TASK STATEMENT -> The entries below must be retyped exactly. Pictures are to be omitted.

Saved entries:
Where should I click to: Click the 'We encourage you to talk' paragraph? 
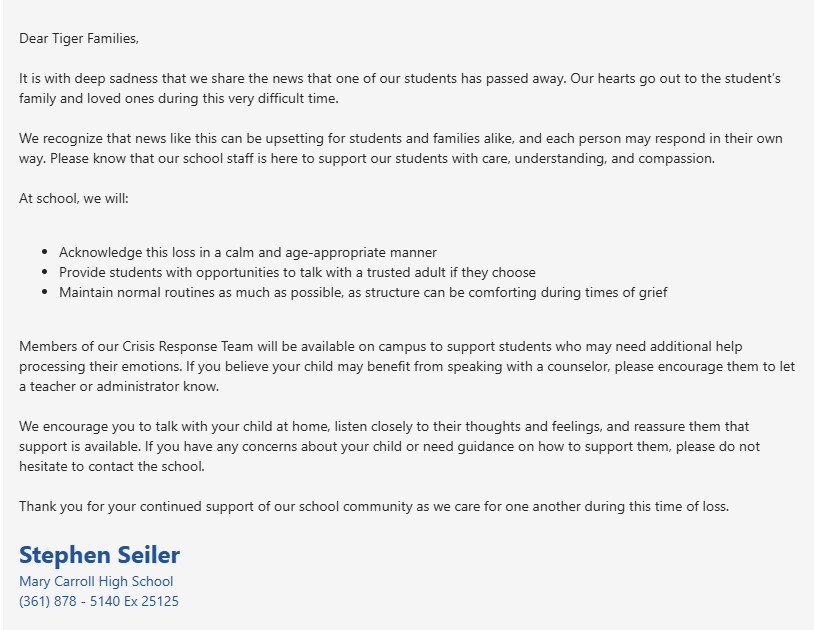click(389, 446)
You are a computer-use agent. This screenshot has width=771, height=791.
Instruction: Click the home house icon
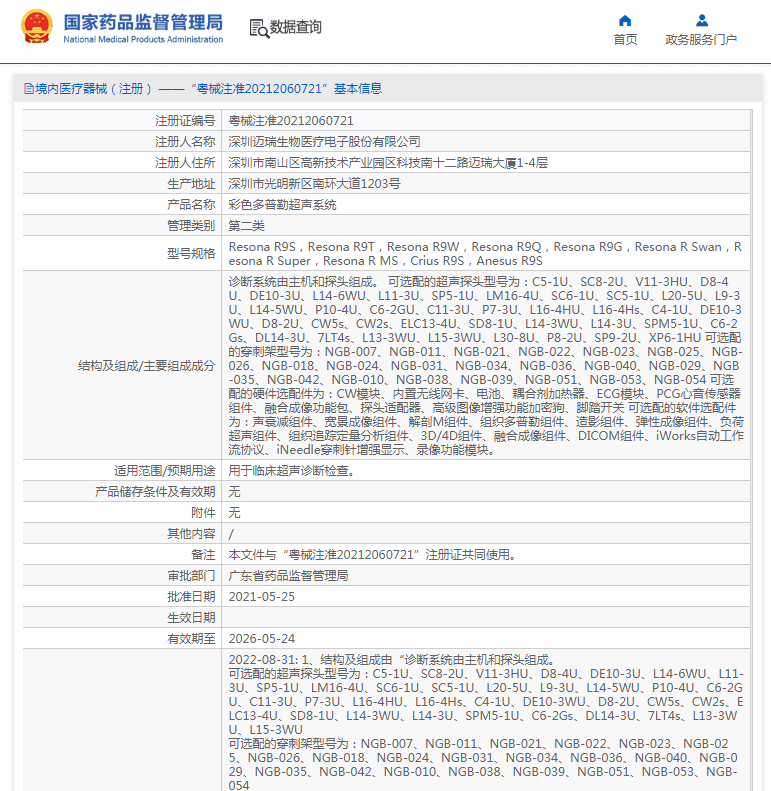(x=625, y=20)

REPLY TO THE EXERCISE ->
Where should I click to: Click the 'We encourage you to talk' paragraph? 
click(389, 446)
You are a computer-use agent. This screenshot has width=771, height=791.
Instruction: Click the home house icon
(x=625, y=20)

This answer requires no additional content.